Nara lantas segera mengeringkan kedua telapak tangannya yang basah, lalu mengikuti sang ayah sudah lebih dulu duduk di salah satu kursi tinggi yang terletak tak jauh dari sana. Mereka mengobrol berdua, membiarkan kakak iparnya melipir perlahan, sedangkan ibunya tetap berada di sana, sedang bersiap membuatkan susu untuk beberapa cucunya.

“Kenapa, Pi?”

Baskara terkekeh samar, “Kok kamu malah nanya balik sih? Jawab dulu pertanyaan Papi tadi.“

“Ya, mau, Pi. Memangnya kenapa? Papi ragu ya buat kasih restu ke kami berdua?“

Baskara tidak menyanggah ataupun mengiakan. Justru ia kembali melemparkan sebuah pertanyaan. “Kamu yakin mau sama dia?”

Nara tampak menganggukkan kepalanya, yang membuat Baskara kembali bersuara.

“Tapi, mantannya banyak lho.”

“Enggak masalah, Pi. Yang penting sekarang dia udah enggak sama mantannya lagi.”

“Kamu yakin?“

Nara jadi ragu begitu mendengar pertanyaan ayahnya barusan itu. Apa ayahnya ingin menunjukkan sesuatu?

Cukup lama Nara merenung, menatap lurus permukaan kitchen island. Sampai akhirnya, ia pun memilih untuk mengangguk. “Aku yakin, Pi.”

Baskara tampak mengangguk samar, meski hanya satu kali. Sejurus kemudian, ia pun berujar kembali. “Berarti kalau orang tuanya dateng ke sini buat ngelamar kamu secara resmi, kamu enggak bakal nolak sama sekali?”

Nara langsung mengerjap kaget. “Maksudnya, Pi?“

Sarah yang sedang mengaduk susu, tampak terkekeh. Kemudian mengangkat nampannya, dan berujar dengan nada santai. “Keluarga Fabian mau dateng ke sini, buat ngelamar kamu. Karena dua hari yang lalu Martin udah lulus seleksi dari Papi kamu.”

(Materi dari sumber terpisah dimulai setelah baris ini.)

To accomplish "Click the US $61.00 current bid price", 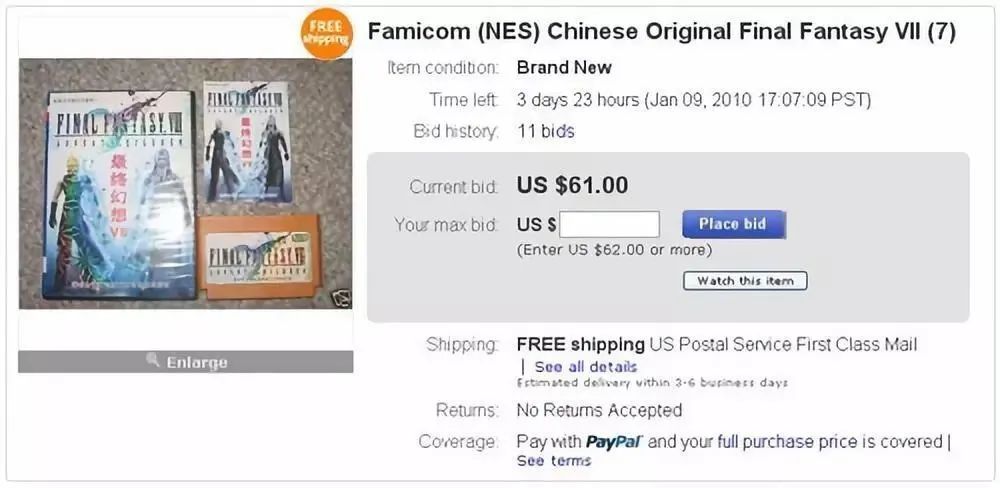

Nara yang masih merasa kaget dan bingung, tampak segera meminta penjelasan mengenai hal itu. “Seleksi? Seleksi apa, Mi? Pi?”

Sarah terlihat sudah semakin menjauh dengan sebuah nampan berisi 3 gelas susu.

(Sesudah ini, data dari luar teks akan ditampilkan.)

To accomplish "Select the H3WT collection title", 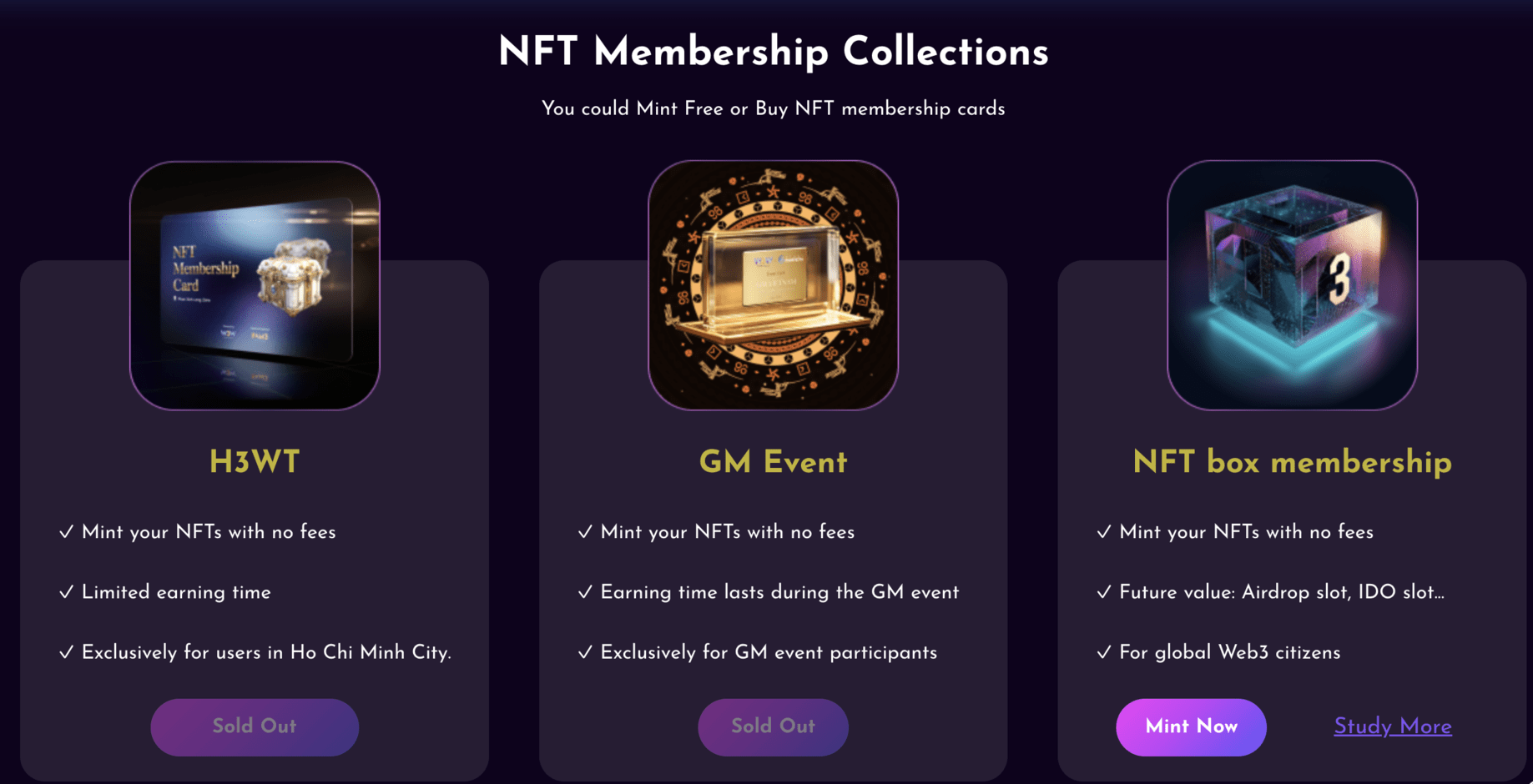I will tap(255, 462).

Ibunya itu malah kabur, melarikan diri dari dapur.

“Papi enggak mungkin iya-iya aja pas tahu kalau kamu udah pacaran sama Martin. Enggak semudah itu, Dek. Tapi, kamu gak perlu tahu.” Baskara tampak menjelaskan sembari tersenyum singkat, bahkan menggelengkan kepalanya dengan gerakan samar. “Papi enggak akan ngulangin kesalahan yang sama, dan ngebiarin anak terakhir Papi bernasib sama kayak salah satu kakaknya. Cukup kakak kamu aja, kamu-nya jangan.” Sebelah telapak tangan Baskara sudah terangkat, mengusap lembut puncak kepala putri bungsunya. “Bahkan Kakak kamu—Nona—langsung nemuin Papi begitu tahu kalau kamu pacaran sama Martin. Dia juga enggak mau ngelihat kamu ngalamin apa yang udah pernah dia alamin. Cukup dia aja, jangan kedua adiknya.”